Record excerpts:
● ● ● ●
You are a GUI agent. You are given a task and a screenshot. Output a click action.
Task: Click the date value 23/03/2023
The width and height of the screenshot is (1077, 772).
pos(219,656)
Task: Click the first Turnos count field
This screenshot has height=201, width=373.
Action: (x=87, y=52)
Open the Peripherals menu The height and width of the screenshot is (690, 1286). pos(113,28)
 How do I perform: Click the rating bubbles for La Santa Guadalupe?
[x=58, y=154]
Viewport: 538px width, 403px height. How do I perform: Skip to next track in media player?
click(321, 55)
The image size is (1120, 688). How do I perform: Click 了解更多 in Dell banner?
● ● ● ●
What this task involves:
Could you rewrite the rows above with every "How do I perform" changed to "How can I carry out" and everything else left unchanged?

Expected answer:
You are a GUI agent. You are given a task and a screenshot. Output a click action.
Task: Click the date value 23/03/2023
The width and height of the screenshot is (1077, 772).
pos(219,656)
Task: Click the first Turnos count field
This screenshot has height=201, width=373.
Action: (x=87, y=52)
Open the Peripherals menu The height and width of the screenshot is (690, 1286). pos(113,28)
 How can I carry out: Click the rating bubbles for La Santa Guadalupe?
[x=58, y=154]
Viewport: 538px width, 403px height. How can I carry out: Skip to next track in media player?
click(321, 55)
The image size is (1120, 688). How can I carry out: Click 了解更多 in Dell banner?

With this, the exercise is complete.